The most obvious thing, though, is the voice. Early Tom Waits maintains a light barroom croon that sounds youthful and full. Later Tom Waits sounds world-weary, war-ravaged, dogged by the devil; ranging from a sort of sinister growl to a furious and explosive roar.

But that is not to say that "early Waits" is better than "later Waits" or vice versa. It's more of a "which Waits do I want to hear right now?" and it's there. Boom. Early Waits? I'll put on Closing Time, his superb debut. Later Waits? I'll put on his landmark Rain Dogs, his Grammy-winning Bone Machine, or even put on his mega-package Orphans: Brawlers, Bawlers, & Bastards. Or if I'm looking for a sort of "here is all of Tom Waits" sort of deal, I'll put on his most recent live record, Glitter and Doom Live.

Why is he one of "the Men"? Partially because he is such an oddball. How has the guy maintained a career playing this sort of music? Not because it's bad, because I love it all to death (or why else would I be writing this?). But commercially, it at first seems totally, totally suicidal. Totally anti-commercial, letting his music exist without being sullied by the post-industrial landscape that so often stains music through commercialism. It's a perfect recipe for disaster, when you look at the landscape now. Still, like the vagrants, the homeless, and the drunks that Tom Waits often writes about, he persists in spite of the changing tides of music. The man does what he wants, and that's one of the other things I love about him. Not about to bend to the will of any man. He plays what he wants. And, well, if you mess with him, he'll probably sue you too (Waits has a long history of suing people for wronging him). Well, if I messed with Tom Waits I'd probably deserve to be sued, too.
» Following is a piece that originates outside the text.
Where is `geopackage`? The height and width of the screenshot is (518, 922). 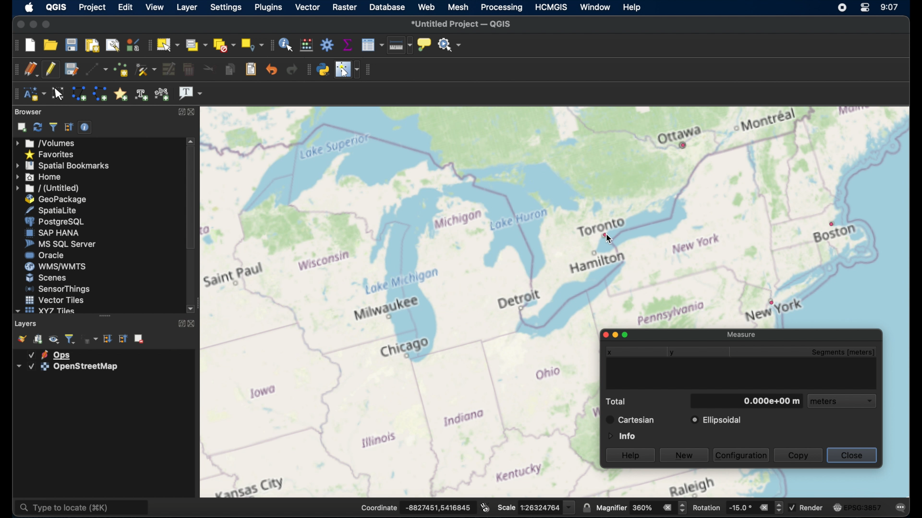 geopackage is located at coordinates (56, 199).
That's why I love Tom Waits. That's why he's my Man #4. This favorite quote of mine sums up Tom Waits extremely well, via Tom Waits himself:

"My kids are starting to notice I'm a little different from the other dads. 'Why don't you have a straight job like everyone else?' they asked me the other day. I told them this story: In the forest, there was a crooked tree and a straight tree. Every day, the straight tree would say to the crooked tree, 'Look at me...I'm tall, and I'm straight, and I'm handsome. Look at you...you're all crooked and bent over. No one wants to look at you.' And they grew up in that forest together. And then one day the loggers came, and they saw the crooked tree and the straight tree, and they said, 'Just cut the straight trees and leave the rest.' So the loggers turned all the straight trees into lumber and toothpicks and paper. And the crooked tree is still there, growing stronger and stranger every day."